● TASK:
Word for word, print all of the lines below.

● DATASET EXCERPTS:
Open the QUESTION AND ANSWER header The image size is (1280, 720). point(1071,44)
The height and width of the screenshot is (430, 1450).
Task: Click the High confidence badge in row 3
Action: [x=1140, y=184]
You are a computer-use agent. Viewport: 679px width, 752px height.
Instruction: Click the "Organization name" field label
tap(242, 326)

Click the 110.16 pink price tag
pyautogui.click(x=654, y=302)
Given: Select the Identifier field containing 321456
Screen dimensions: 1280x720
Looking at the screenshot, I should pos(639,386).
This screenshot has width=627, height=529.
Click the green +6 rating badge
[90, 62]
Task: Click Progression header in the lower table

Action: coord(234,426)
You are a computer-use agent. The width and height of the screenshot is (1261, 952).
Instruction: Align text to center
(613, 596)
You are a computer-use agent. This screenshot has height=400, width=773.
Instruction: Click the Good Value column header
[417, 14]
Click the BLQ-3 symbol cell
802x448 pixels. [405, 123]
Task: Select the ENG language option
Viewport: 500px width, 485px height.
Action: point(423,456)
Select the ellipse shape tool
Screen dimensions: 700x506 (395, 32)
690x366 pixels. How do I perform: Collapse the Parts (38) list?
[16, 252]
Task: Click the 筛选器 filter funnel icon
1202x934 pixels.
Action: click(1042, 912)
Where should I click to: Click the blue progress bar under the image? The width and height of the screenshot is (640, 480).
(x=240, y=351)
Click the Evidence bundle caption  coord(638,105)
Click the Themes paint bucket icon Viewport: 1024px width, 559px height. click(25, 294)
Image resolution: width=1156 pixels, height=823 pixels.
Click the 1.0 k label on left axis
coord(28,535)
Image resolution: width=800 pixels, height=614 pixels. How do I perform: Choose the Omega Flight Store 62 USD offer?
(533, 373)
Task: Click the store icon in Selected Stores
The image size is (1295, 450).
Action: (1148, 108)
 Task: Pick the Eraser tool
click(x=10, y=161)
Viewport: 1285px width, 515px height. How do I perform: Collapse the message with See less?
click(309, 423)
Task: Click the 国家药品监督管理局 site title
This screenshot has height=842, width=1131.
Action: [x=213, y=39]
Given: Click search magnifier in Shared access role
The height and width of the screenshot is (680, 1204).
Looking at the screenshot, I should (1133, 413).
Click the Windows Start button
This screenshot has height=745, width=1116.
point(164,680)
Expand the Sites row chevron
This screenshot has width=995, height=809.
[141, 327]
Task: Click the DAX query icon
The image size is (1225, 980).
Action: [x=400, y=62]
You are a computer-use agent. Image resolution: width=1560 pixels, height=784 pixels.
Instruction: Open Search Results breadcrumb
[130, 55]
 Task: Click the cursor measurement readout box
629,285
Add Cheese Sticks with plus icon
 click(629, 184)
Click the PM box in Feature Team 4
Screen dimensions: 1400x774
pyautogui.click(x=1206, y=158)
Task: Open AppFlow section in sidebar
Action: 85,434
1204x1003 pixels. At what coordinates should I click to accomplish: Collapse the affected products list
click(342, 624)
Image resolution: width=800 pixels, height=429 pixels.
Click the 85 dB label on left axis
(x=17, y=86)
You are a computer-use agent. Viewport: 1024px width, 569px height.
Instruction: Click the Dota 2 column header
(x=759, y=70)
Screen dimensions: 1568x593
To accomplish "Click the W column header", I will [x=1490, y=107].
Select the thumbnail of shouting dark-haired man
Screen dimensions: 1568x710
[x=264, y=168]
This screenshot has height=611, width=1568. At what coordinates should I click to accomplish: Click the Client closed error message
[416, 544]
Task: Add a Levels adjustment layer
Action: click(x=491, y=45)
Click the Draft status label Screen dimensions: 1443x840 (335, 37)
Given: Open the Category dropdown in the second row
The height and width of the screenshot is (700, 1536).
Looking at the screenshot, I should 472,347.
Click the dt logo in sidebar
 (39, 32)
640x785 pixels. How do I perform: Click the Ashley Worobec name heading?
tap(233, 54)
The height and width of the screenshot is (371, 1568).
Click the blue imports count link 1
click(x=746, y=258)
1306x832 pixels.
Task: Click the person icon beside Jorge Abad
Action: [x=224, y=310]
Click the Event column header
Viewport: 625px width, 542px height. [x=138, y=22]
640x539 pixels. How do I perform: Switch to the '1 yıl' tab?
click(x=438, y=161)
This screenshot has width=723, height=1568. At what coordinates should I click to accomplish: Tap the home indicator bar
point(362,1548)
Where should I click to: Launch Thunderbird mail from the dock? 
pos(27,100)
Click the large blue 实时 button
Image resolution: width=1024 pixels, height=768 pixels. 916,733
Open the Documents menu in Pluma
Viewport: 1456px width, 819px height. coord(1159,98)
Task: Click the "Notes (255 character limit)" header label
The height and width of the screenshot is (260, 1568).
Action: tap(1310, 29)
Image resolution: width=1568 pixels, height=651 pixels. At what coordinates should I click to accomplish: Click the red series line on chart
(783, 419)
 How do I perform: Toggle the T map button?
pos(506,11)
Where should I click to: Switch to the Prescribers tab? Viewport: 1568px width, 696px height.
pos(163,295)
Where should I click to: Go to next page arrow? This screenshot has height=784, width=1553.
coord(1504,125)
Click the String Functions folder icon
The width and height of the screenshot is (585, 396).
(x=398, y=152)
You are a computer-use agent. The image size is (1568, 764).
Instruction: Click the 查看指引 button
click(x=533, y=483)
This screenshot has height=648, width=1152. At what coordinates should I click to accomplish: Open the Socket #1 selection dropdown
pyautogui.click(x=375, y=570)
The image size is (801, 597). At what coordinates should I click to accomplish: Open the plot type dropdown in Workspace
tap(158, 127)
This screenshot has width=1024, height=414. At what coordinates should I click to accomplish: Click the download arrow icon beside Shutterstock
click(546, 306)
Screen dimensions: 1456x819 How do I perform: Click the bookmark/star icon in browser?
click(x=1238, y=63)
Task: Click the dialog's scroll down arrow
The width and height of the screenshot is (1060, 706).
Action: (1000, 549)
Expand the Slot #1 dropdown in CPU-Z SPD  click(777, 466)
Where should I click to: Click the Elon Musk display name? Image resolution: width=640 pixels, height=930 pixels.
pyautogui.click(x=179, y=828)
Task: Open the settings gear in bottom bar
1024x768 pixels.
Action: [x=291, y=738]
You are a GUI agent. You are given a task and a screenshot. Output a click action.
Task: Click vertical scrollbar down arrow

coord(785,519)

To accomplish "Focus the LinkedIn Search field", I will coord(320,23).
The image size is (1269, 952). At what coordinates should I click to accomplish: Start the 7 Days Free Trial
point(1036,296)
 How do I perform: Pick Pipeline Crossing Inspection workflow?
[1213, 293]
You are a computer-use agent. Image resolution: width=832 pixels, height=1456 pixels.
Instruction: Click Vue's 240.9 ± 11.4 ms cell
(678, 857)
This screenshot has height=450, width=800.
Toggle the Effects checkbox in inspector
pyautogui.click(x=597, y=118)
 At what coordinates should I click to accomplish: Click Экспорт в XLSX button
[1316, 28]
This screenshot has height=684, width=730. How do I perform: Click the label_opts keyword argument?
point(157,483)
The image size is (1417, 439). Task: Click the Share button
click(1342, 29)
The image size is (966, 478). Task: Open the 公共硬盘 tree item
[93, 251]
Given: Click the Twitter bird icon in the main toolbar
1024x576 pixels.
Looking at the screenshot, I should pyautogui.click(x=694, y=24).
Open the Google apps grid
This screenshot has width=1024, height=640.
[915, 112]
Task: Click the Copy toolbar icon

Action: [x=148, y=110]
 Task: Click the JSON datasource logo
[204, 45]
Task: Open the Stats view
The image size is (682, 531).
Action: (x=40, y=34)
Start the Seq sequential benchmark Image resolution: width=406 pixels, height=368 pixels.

● TASK RESULT:
Open the QUESTION AND ANSWER header The image size is (1280, 720). point(1071,44)
The height and width of the screenshot is (430, 1450).
Task: Click the High confidence badge in row 3
Action: [x=1140, y=184]
You are a computer-use agent. Viewport: 679px width, 752px height.
Instruction: Click the "Organization name" field label
tap(242, 326)

Click the 110.16 pink price tag
pyautogui.click(x=654, y=302)
Given: Select the Identifier field containing 321456
Screen dimensions: 1280x720
Looking at the screenshot, I should pos(639,386).
This screenshot has width=627, height=529.
Click the green +6 rating badge
[90, 62]
Task: Click Progression header in the lower table

Action: coord(234,426)
You are a computer-use agent. The width and height of the screenshot is (1261, 952).
Instruction: Align text to center
(613, 596)
You are a computer-use agent. This screenshot has height=400, width=773.
Instruction: Click the Good Value column header
[417, 14]
Click the BLQ-3 symbol cell
802x448 pixels. [405, 123]
Task: Select the ENG language option
Viewport: 500px width, 485px height.
Action: point(423,456)
Select the ellipse shape tool
Screen dimensions: 700x506 (395, 32)
690x366 pixels. How do I perform: Collapse the Parts (38) list?
[16, 252]
Task: Click the 筛选器 filter funnel icon
1202x934 pixels.
Action: click(1042, 912)
Where should I click to: Click the blue progress bar under the image? The width and height of the screenshot is (640, 480).
(x=240, y=351)
Click the Evidence bundle caption  coord(638,105)
Click the Themes paint bucket icon Viewport: 1024px width, 559px height. click(25, 294)
Image resolution: width=1156 pixels, height=823 pixels.
Click the 1.0 k label on left axis
coord(28,535)
Image resolution: width=800 pixels, height=614 pixels. How do I perform: Choose the Omega Flight Store 62 USD offer?
(533, 373)
Task: Click the store icon in Selected Stores
The image size is (1295, 450).
Action: (1148, 108)
 Task: Pick the Eraser tool
click(x=10, y=161)
Viewport: 1285px width, 515px height. How do I perform: Collapse the message with See less?
click(309, 423)
Task: Click the 国家药品监督管理局 site title
This screenshot has height=842, width=1131.
Action: [x=213, y=39]
Given: Click search magnifier in Shared access role
The height and width of the screenshot is (680, 1204).
Looking at the screenshot, I should (1133, 413).
Click the Windows Start button
This screenshot has height=745, width=1116.
point(164,680)
Expand the Sites row chevron
This screenshot has width=995, height=809.
[141, 327]
Task: Click the DAX query icon
The image size is (1225, 980).
Action: [x=400, y=62]
You are a computer-use agent. Image resolution: width=1560 pixels, height=784 pixels.
Instruction: Open Search Results breadcrumb
[130, 55]
 Task: Click the cursor measurement readout box
629,285
Add Cheese Sticks with plus icon
 click(629, 184)
Click the PM box in Feature Team 4
Screen dimensions: 1400x774
pyautogui.click(x=1206, y=158)
Task: Open AppFlow section in sidebar
Action: 85,434
1204x1003 pixels. At what coordinates should I click to accomplish: Collapse the affected products list
click(342, 624)
Image resolution: width=800 pixels, height=429 pixels.
Click the 85 dB label on left axis
(x=17, y=86)
You are a computer-use agent. Viewport: 1024px width, 569px height.
Instruction: Click the Dota 2 column header
(x=759, y=70)
Screen dimensions: 1568x593
To accomplish "Click the W column header", I will [x=1490, y=107].
Select the thumbnail of shouting dark-haired man
Screen dimensions: 1568x710
[x=264, y=168]
This screenshot has height=611, width=1568. At what coordinates should I click to accomplish: Click the Client closed error message
[416, 544]
Task: Add a Levels adjustment layer
Action: click(x=491, y=45)
Click the Draft status label Screen dimensions: 1443x840 (335, 37)
Given: Open the Category dropdown in the second row
The height and width of the screenshot is (700, 1536).
Looking at the screenshot, I should 472,347.
Click the dt logo in sidebar
 (39, 32)
640x785 pixels. How do I perform: Click the Ashley Worobec name heading?
tap(233, 54)
The height and width of the screenshot is (371, 1568).
Click the blue imports count link 1
click(x=746, y=258)
1306x832 pixels.
Task: Click the person icon beside Jorge Abad
Action: [x=224, y=310]
Click the Event column header
Viewport: 625px width, 542px height. [x=138, y=22]
640x539 pixels. How do I perform: Switch to the '1 yıl' tab?
click(x=438, y=161)
This screenshot has width=723, height=1568. At what coordinates should I click to accomplish: Tap the home indicator bar
point(362,1548)
Where should I click to: Launch Thunderbird mail from the dock? 
pos(27,100)
Click the large blue 实时 button
Image resolution: width=1024 pixels, height=768 pixels. 916,733
Open the Documents menu in Pluma
Viewport: 1456px width, 819px height. coord(1159,98)
Task: Click the "Notes (255 character limit)" header label
The height and width of the screenshot is (260, 1568).
Action: tap(1310, 29)
Image resolution: width=1568 pixels, height=651 pixels. At what coordinates should I click to accomplish: Click the red series line on chart
(783, 419)
 How do I perform: Toggle the T map button?
pos(506,11)
Where should I click to: Switch to the Prescribers tab? Viewport: 1568px width, 696px height.
pos(163,295)
Where should I click to: Go to next page arrow? This screenshot has height=784, width=1553.
coord(1504,125)
Click the String Functions folder icon
The width and height of the screenshot is (585, 396).
(x=398, y=152)
You are a computer-use agent. The image size is (1568, 764).
Instruction: Click the 查看指引 button
click(x=533, y=483)
This screenshot has height=648, width=1152. At what coordinates should I click to accomplish: Open the Socket #1 selection dropdown
pyautogui.click(x=375, y=570)
The image size is (801, 597). At what coordinates should I click to accomplish: Open the plot type dropdown in Workspace
tap(158, 127)
This screenshot has width=1024, height=414. At what coordinates should I click to accomplish: Click the download arrow icon beside Shutterstock
click(546, 306)
Screen dimensions: 1456x819 How do I perform: Click the bookmark/star icon in browser?
click(x=1238, y=63)
Task: Click the dialog's scroll down arrow
The width and height of the screenshot is (1060, 706).
Action: (1000, 549)
Expand the Slot #1 dropdown in CPU-Z SPD  click(777, 466)
Where should I click to: Click the Elon Musk display name? Image resolution: width=640 pixels, height=930 pixels.
pyautogui.click(x=179, y=828)
Task: Open the settings gear in bottom bar
1024x768 pixels.
Action: [x=291, y=738]
You are a GUI agent. You are given a task and a screenshot. Output a click action.
Task: Click vertical scrollbar down arrow

coord(785,519)

To accomplish "Focus the LinkedIn Search field", I will coord(320,23).
The image size is (1269, 952). At what coordinates should I click to accomplish: Start the 7 Days Free Trial
point(1036,296)
 How do I perform: Pick Pipeline Crossing Inspection workflow?
[1213, 293]
You are a computer-use agent. Image resolution: width=832 pixels, height=1456 pixels.
Instruction: Click Vue's 240.9 ± 11.4 ms cell
(678, 857)
This screenshot has height=450, width=800.
Toggle the Effects checkbox in inspector
pyautogui.click(x=597, y=118)
 At what coordinates should I click to accomplish: Click Экспорт в XLSX button
[1316, 28]
This screenshot has height=684, width=730. How do I perform: Click the label_opts keyword argument?
point(157,483)
The image size is (1417, 439). Task: Click the Share button
click(1342, 29)
The image size is (966, 478). Task: Open the 公共硬盘 tree item
[93, 251]
Given: Click the Twitter bird icon in the main toolbar
1024x576 pixels.
Looking at the screenshot, I should pyautogui.click(x=694, y=24).
Open the Google apps grid
This screenshot has width=1024, height=640.
[915, 112]
Task: Click the Copy toolbar icon

Action: [x=148, y=110]
 Task: Click the JSON datasource logo
[204, 45]
Task: Open the Stats view
The image size is (682, 531).
Action: (x=40, y=34)
Start the Seq sequential benchmark Image resolution: width=406 pixels, height=368 pixels.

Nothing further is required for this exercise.